**** Records to process

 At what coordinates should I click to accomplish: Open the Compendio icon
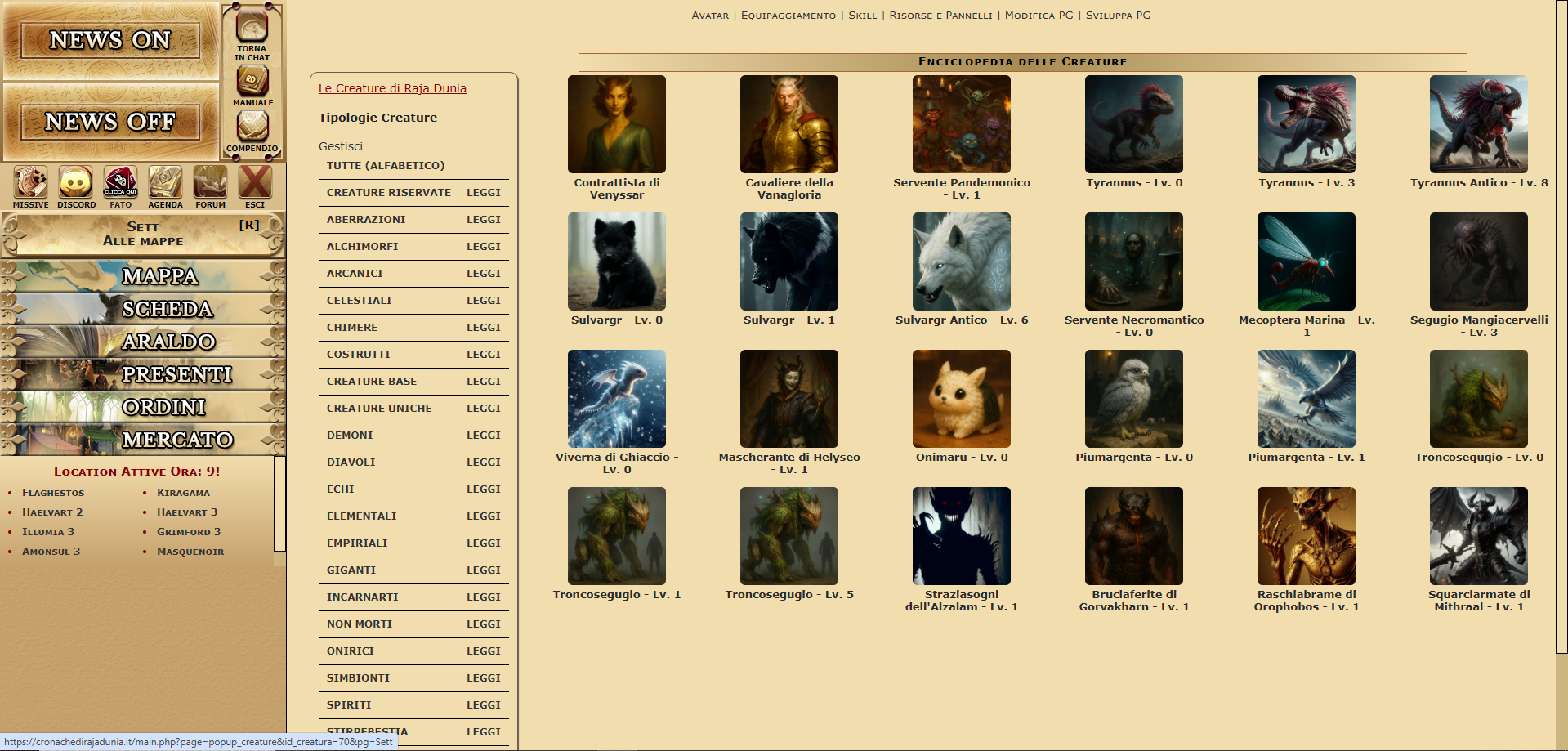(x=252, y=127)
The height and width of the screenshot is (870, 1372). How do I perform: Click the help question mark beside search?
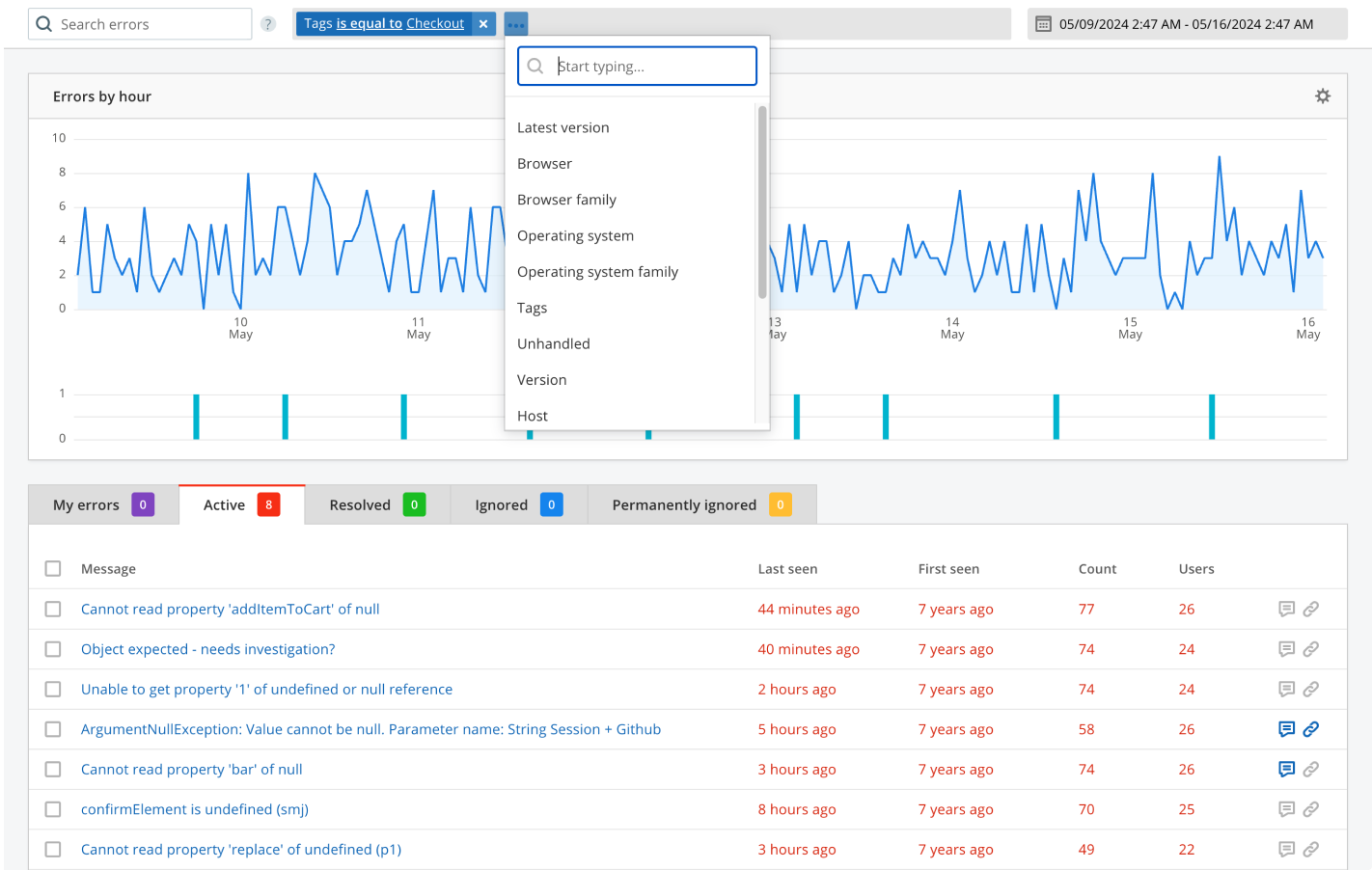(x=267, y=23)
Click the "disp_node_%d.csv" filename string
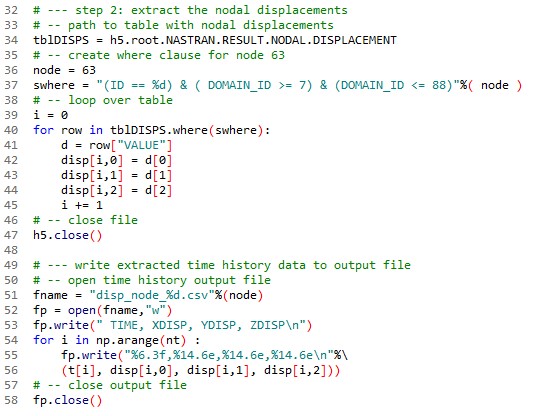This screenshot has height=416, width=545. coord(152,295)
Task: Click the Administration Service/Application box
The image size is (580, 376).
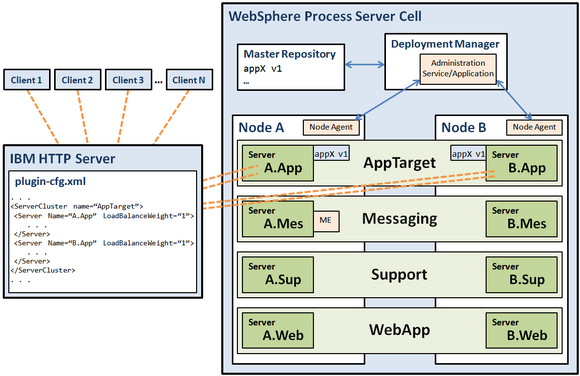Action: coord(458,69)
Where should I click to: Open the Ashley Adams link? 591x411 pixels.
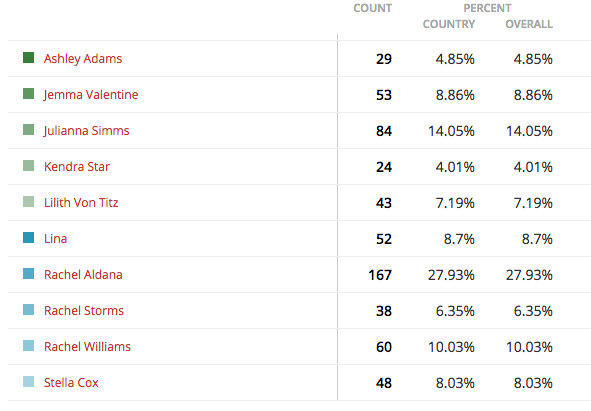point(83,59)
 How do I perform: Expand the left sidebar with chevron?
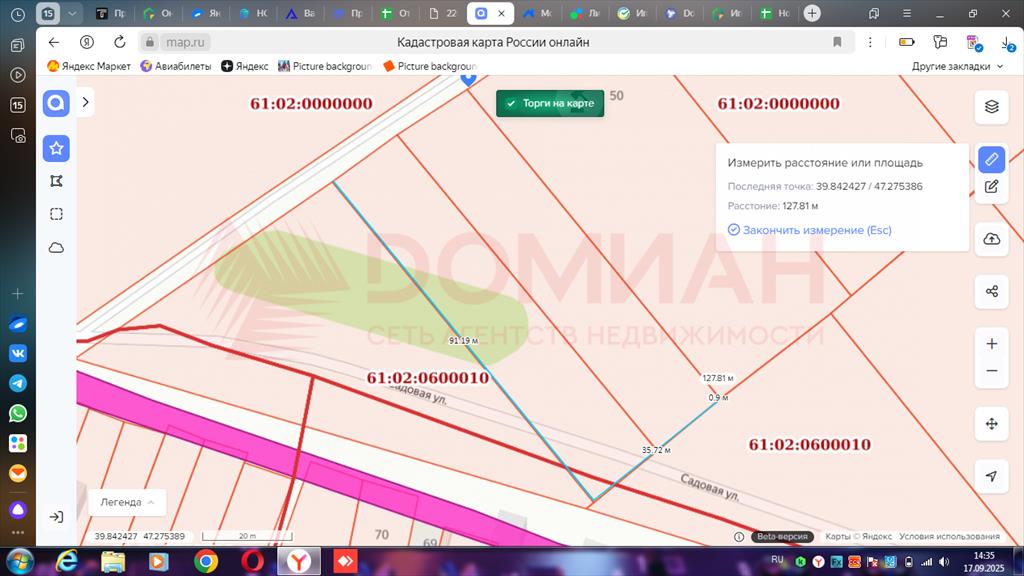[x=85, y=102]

********

• _Problem_
Your copy should consist only of the lines from the line holding "The height and" through the final line of the listing above, both included, with all pictures omitted.

• _Result of this exercise_
The height and width of the screenshot is (870, 1372). How do I perform: Click the help question mark beside search?
(x=267, y=23)
Click the "disp_node_%d.csv" filename string
This screenshot has height=416, width=545. coord(152,295)
Task: Click the Administration Service/Application box
The image size is (580, 376).
Action: coord(458,69)
Where should I click to: Open the Ashley Adams link? 591x411 pixels.
point(83,59)
 How do I perform: Expand the left sidebar with chevron?
[x=85, y=102]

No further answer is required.